New Customers Can Lead To Complete Business Failure

 In Uncategorized
Be careful of the dangling carrot, it might just be your last!

Be careful of the dangling carrot, it might just be your last!

Be careful not to be tempted by the dangling carrot of concentrating all your risk on just one of your customers, the results can be devastating to your business.

Now generally speaking, as a small business owner what we are about to talk about may sound excessive when taking on new customers; however, as you grow and want to extend more and more credit to your customers, it is extremely important to manage the credit of your customers. A common mistake that we see is clients extending too much credit to one customer, the customer becomes insolvent which in turn starts off the chain reaction making the client insolvent.

In most companies, new customers are expected to submit a credit application if they are wanting to buy your goods or services on credit terms.

This is usually received through the sales staff or directly from the customer.

The credit application is a detailed document and most companies customize it to the type of customer who is filling in the form.

In general, the application contains the customer’s legal name, address, contact information, phone number, email, website URL, type of business, how long it has been in business, type of firm, credit limit applied for, bank reference information and details, type of account, trade references, financial statement information, authorization form, personal guarantees for new firms and signatures.

Are Your New Customers worthy?

After the application is received, depending on the credit limit applied for, a credit investigation of the customer should be initiated, based on company policy, especially if you have never dealt with them before. The financial strength of your customer can be assessed by the following methods:

  • Common size analysis using the balance sheet and income statement if they are asking for a large limit.
  • Ratio analysis based off the intended credit limit in comparison of your spread of customers.
  • Credit checks using Veda Advantage or Dun & Bradstreet

This helps the credit department evaluate the financial aspects of the customer, while also helping to identify cash flow problems, debt, growth and profitability.

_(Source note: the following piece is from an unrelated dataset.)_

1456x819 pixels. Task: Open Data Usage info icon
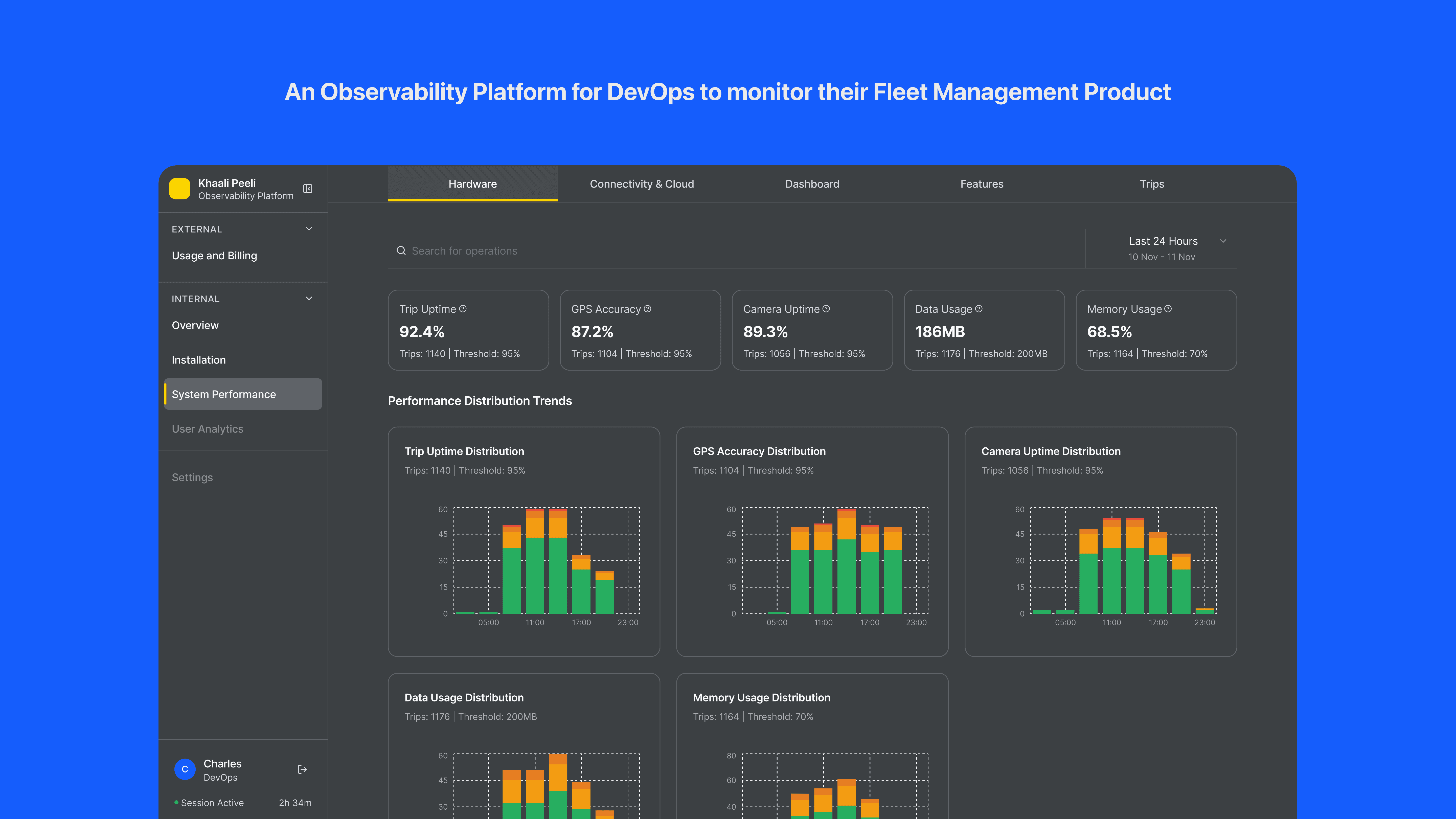click(x=979, y=309)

A background credit check is also done in addition to this, so that there is enough information to make a good credit decision.

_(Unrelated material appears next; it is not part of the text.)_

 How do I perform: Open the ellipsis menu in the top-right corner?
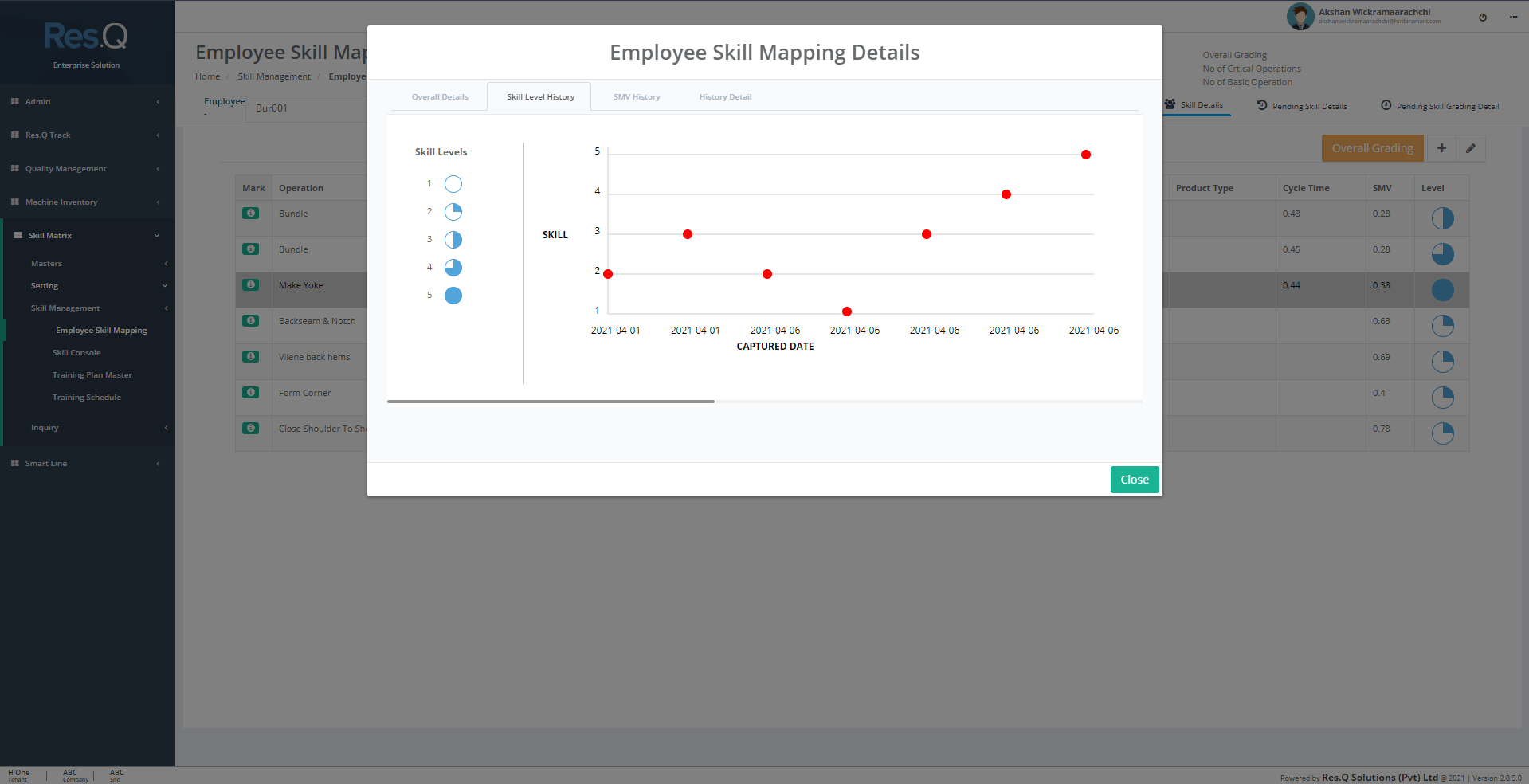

After this is done, the prospective customer is allotted a credit limit and asked to provide additional information, documents or security as appropriate. Some prospective customers who don’t meet the necessary criteria may be rejected.

For approved customers, orders are processed and okayed for shipping or the service provided, all within their approved credit limit.

Different businesses offer different types of credit terms. In cases where cash discounts are offered to customers, the business receives its payment, less the discount in a shorter period than it would have, if it didn’t offer the discount. But some customers not only take advantage of the discount but also pay only when the invoice is due.

Obviously, credit terms are a cost to the seller as it affects the profits and cash flow.